In het groene schijnsel van de Fazl Moskee haast de kalief zich naar het avondgebed. Hij loopt snel, heel snel zelfs. De bodyguards met hun paraplu’s kunnen de 66-jarige man nauwelijks bijbenen. Hij draagt zijn grijze baard onder een imposante witte tulband. Een ordonnance van gelovigen wacht respectvol in de vrieskou totdat de kalief is gepasseerd alvorens zelf naar binnen te gaan. Als de Aanvoerder der Gelovigen voorgaat in het gebed, is de moskee stampvol.

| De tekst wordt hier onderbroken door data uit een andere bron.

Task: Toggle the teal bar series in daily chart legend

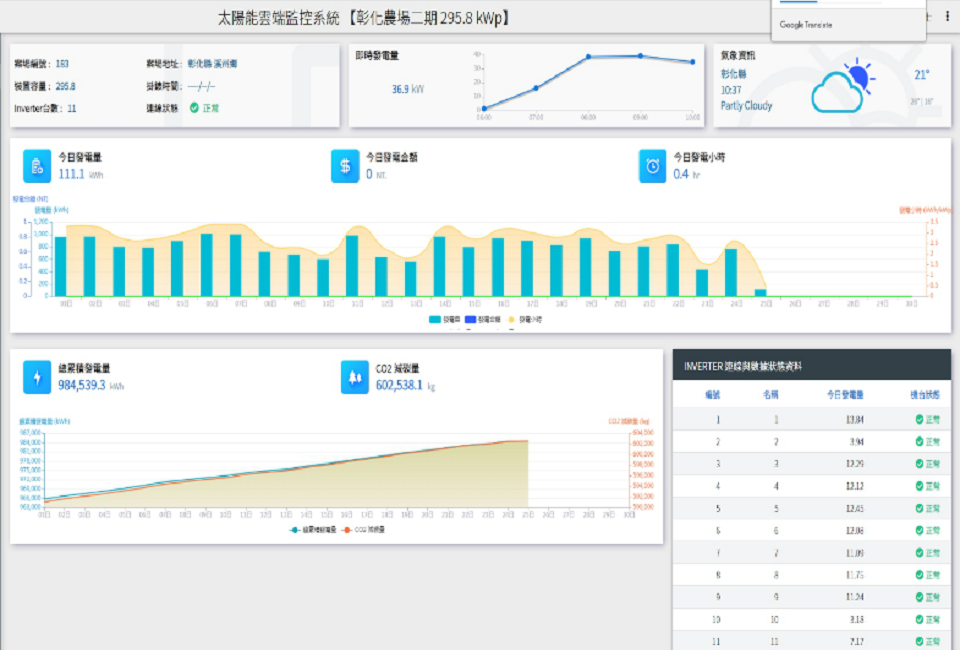Action: tap(440, 319)
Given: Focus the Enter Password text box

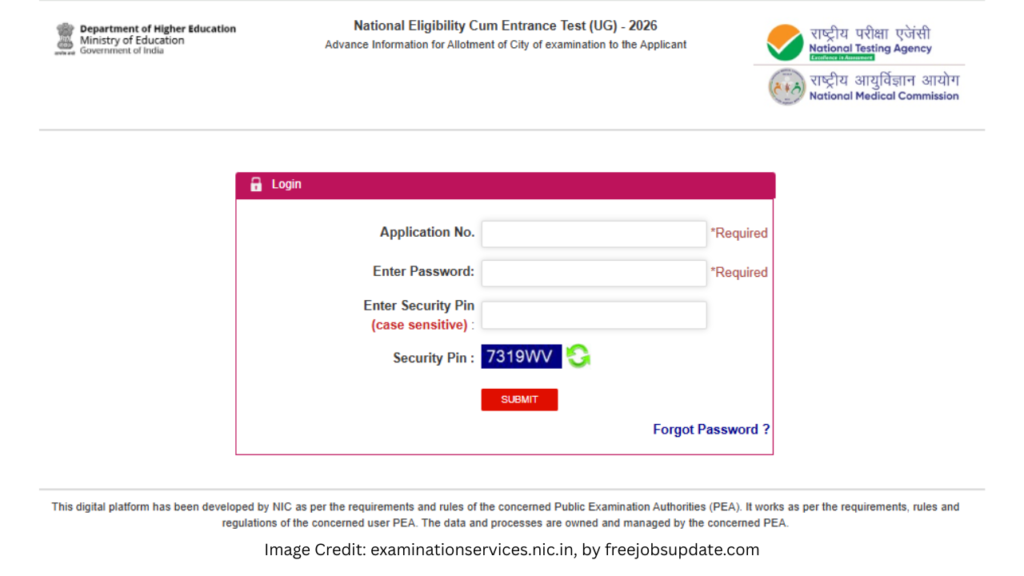Looking at the screenshot, I should 593,273.
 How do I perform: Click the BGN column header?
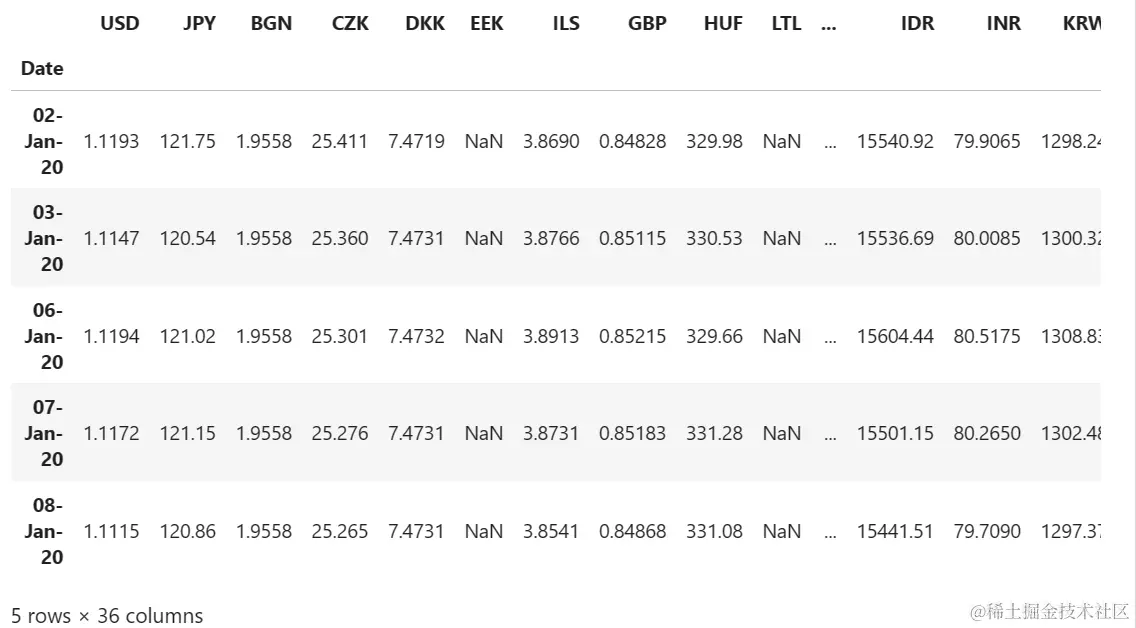click(x=271, y=23)
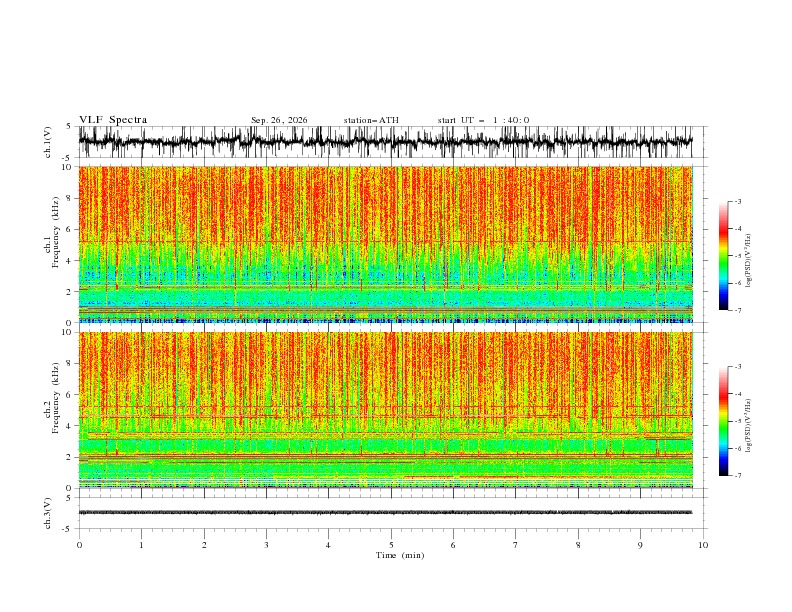792x612 pixels.
Task: Click the station=ATH label
Action: pos(371,120)
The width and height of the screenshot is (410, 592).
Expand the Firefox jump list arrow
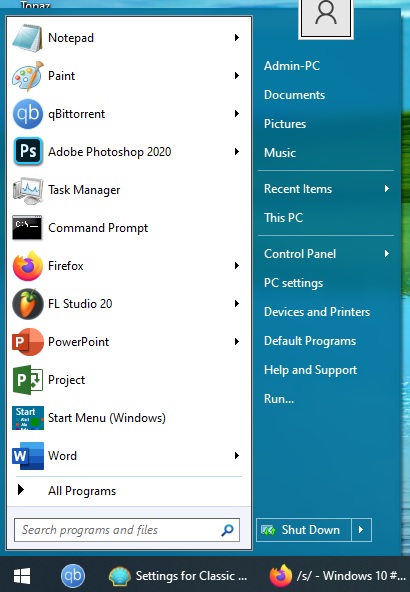pos(237,266)
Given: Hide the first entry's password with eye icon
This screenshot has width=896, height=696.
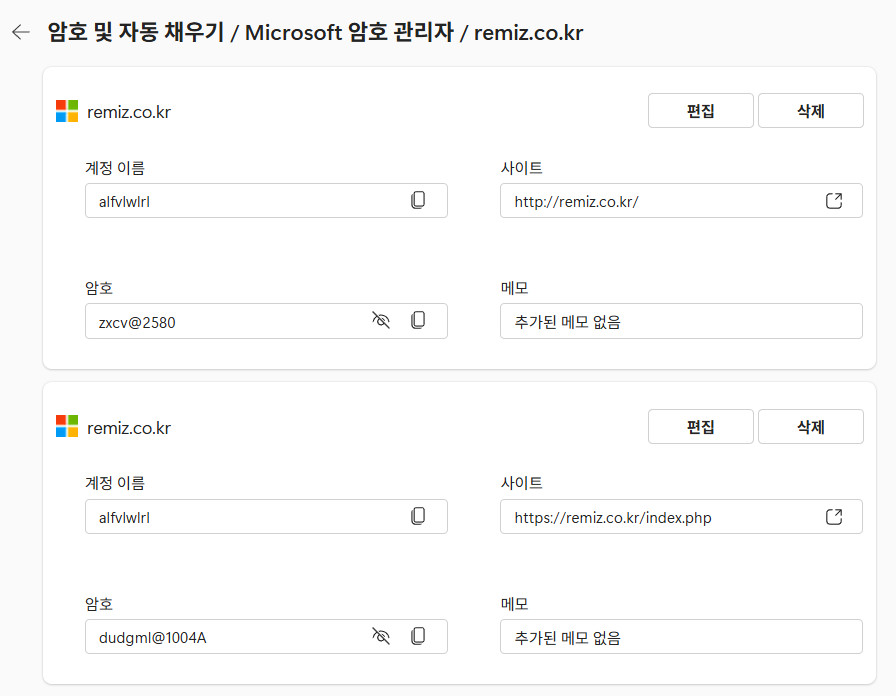Looking at the screenshot, I should (x=380, y=321).
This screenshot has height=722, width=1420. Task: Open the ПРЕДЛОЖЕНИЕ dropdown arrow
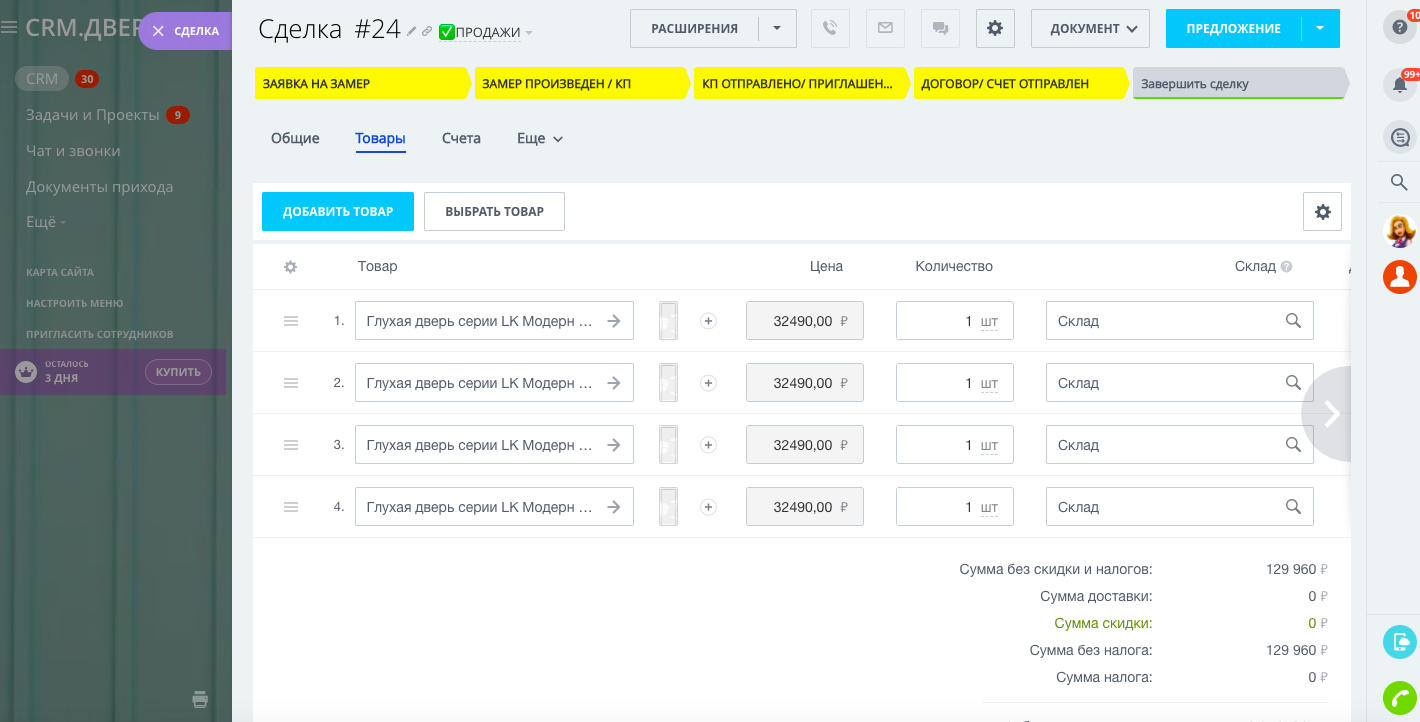tap(1320, 28)
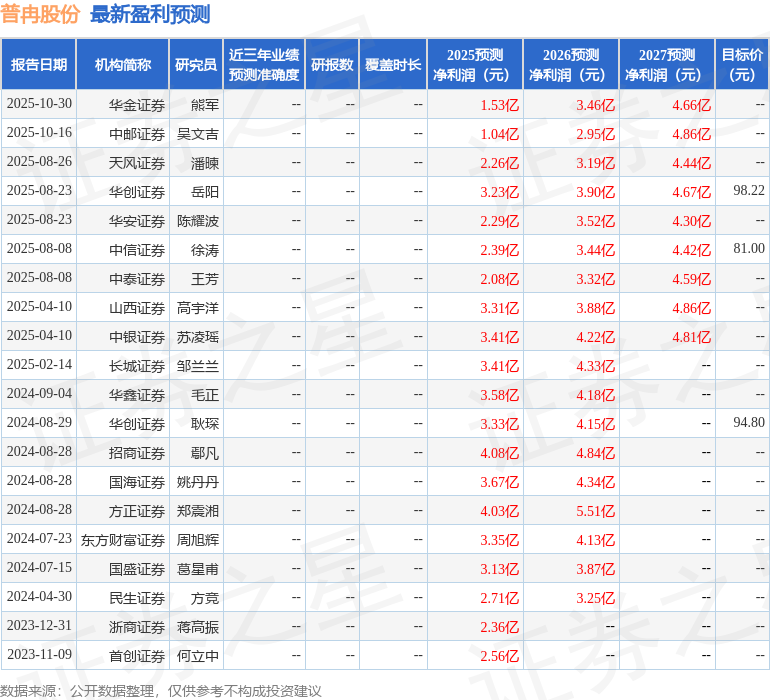This screenshot has height=700, width=770.
Task: Select the 覆盖时长 column header
Action: click(393, 65)
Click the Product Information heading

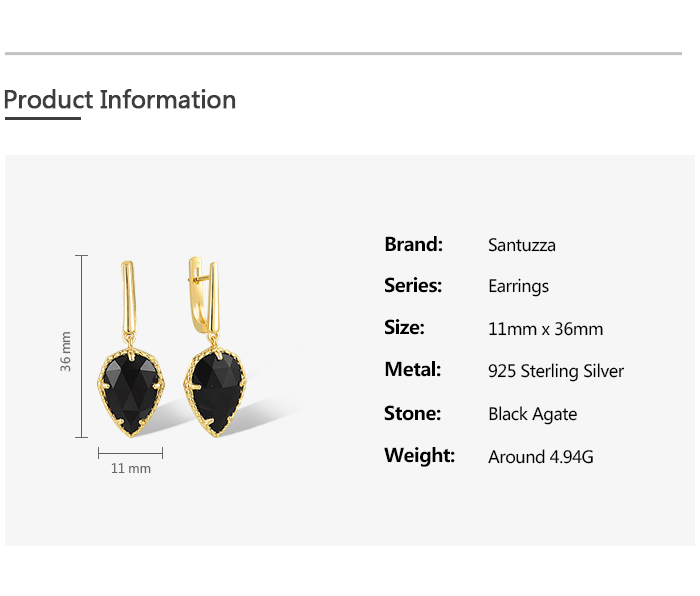(x=120, y=100)
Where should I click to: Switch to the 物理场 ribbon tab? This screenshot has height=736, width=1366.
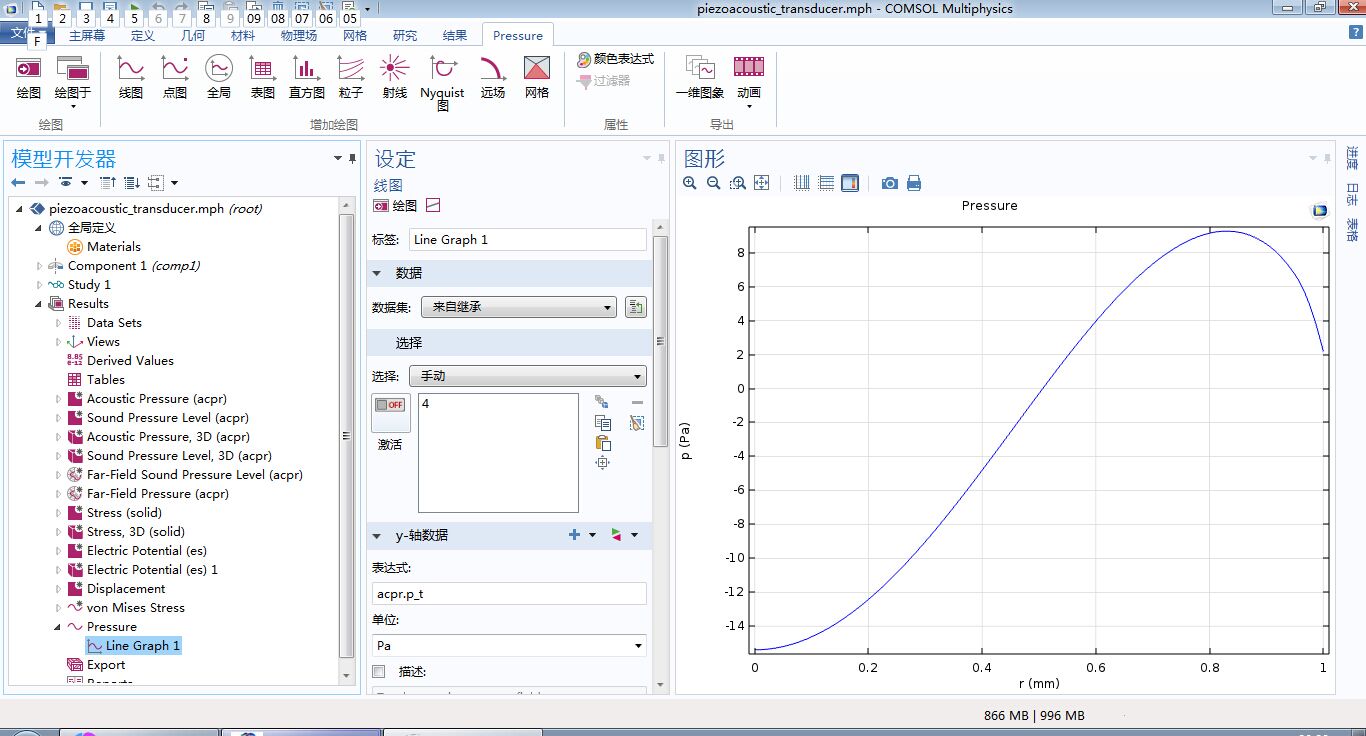(299, 35)
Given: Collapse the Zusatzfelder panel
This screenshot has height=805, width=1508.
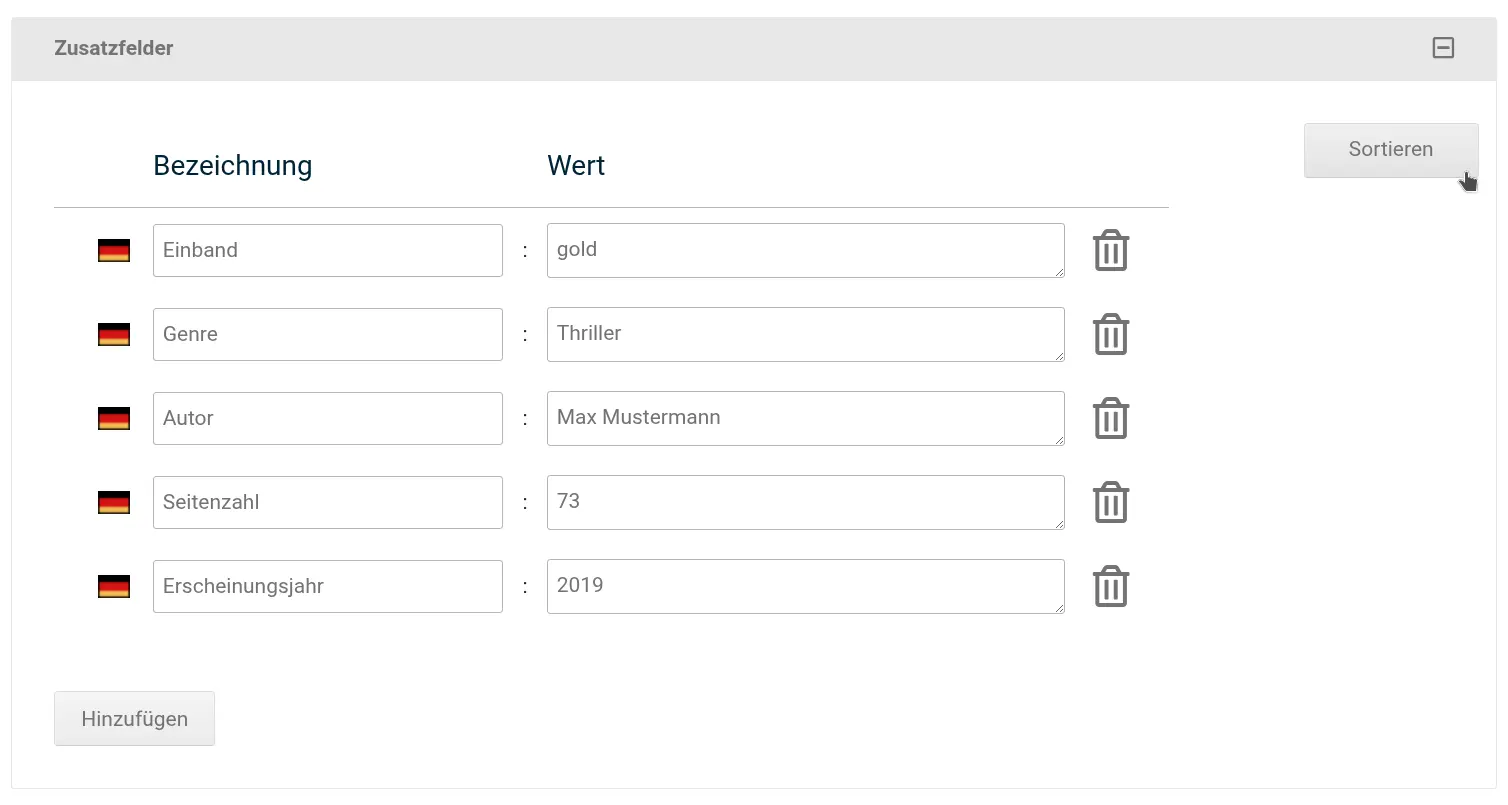Looking at the screenshot, I should click(1443, 48).
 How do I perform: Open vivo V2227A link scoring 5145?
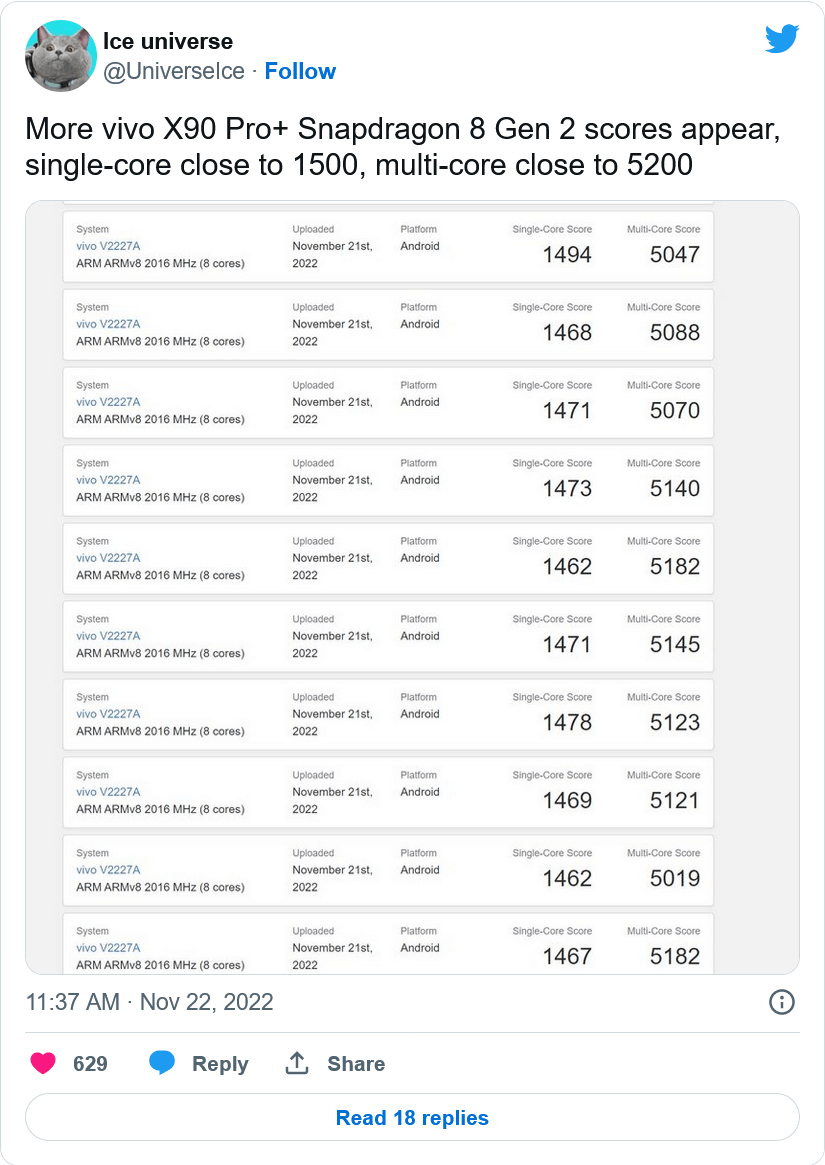pos(108,636)
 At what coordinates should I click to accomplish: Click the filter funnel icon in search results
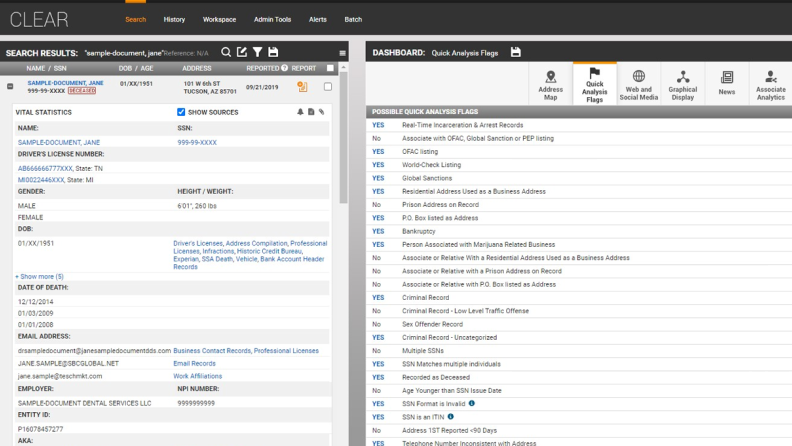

Zijn ijle stem daalt neer op de gebogen ruggen van de mannen als de rijp die de volgende dag op de velden zal liggen. Zijne Heiligheid Mirza Masroor Ahmad beantwoordt niet aan het beeld dat we tegenwoordig
van een kalief hebben. In zijn kalifaat worden geen homo’s van flatgebouwen gegooid en vrouwen gestenigd. Hij
roept niet op tot een bloedige jihad tegen ongelovigen en afvalligen. En toch heeft hij meer aanhangers dan die andere kalief, die van Islamitische Staat (IS): 20 miljoen gelovigen verspreid over 209 landen. Een eigen
staat vindt hij echter overbodig. ‘Het kalifaat is alleen bedoeld als geestelijke leidraad voor de moslims en het verkondigen van de ware boodschap,’ zegt hij.
Utopie
Een soort paus, maar dan voor moslims, ongeacht gezindte of politieke voorkeur? Het lijkt een hopeloze utopie in een moslimgemeenschap die versplinterd is, ja zelfs met zichzelf in oorlog. Hoe kan iemand die claimt de kalief van álle moslims te zijn, hopen op algemene erkenning? Dat doet Mirza Masroor Ahmad ook niet. Hij beseft dat hij
buiten zijn eigen gemeenschap, de Ahmadiyya, wordt gezien als bedrieger. In Pakistan, waar hij vandaan komt, bepaalt de wet dat Ahmadi’s hun kinderen zelfs geen moslimnamen mogen geven. Koranteksten worden uit hun grafstenen gebeiteld.
Ahmadi’s hebben immers de ‘doodzonde’ begaan te geloven in Ghulam Ahmad. In het Brits-Indië van de negentiende eeuw presenteerde deze moslimleider zich als de door God aangewezen Verlosser. Nu was dat in de geschiedenis wel vaker voorgekomen, maar deze man betitelde zich ook als profeet, weliswaar ondergeschikt aan Mohammed, maar toch. En dat viel verkeerd: volgens vrijwel alle moslims geldt Mohammed létterlijk als de laatste profeet. Wie anders beweert, is afvallig. De consequentie daarvan toont de mediachef van de kalief op zijn mobiel: gejuich voor een brandende ashoop ergens in Pakistan waar die ochtend nog een Ahmadi-moskee stond.
Ondanks vervolging heeft de Ahmadiyya zich ontwikkeld tot een professionele zendingsorganisatie met onstuitbare ambities. Missionarissen worden uitgezonden over de wereld. Bezoekers aan het hoofdkwartier in Londen – Pakistan is sinds de invoering van de ‘anti-Ahmadi’-bepalingen in 1984 geen optie meer – wordt trots de televisiestudio getoond. Vanaf beeldschermen verkondigen geluidloze monden de boodschap van liefde en verzoening, via vijf satellietzenders en in talloze talen. Hun lijfspreuk siert zelfs een Londense dubbeldekker: ‘Liefde voor allen, haat voor niemand.’ De islam van bomgordels, die kennen ze hier niet. Microfoons en technici staan ook gereed als Zijne Heiligheid zich posteert voor het interview. Toen Ghulam Ahmad in 1908 overleed, werd hij opgevolgd door een kalief.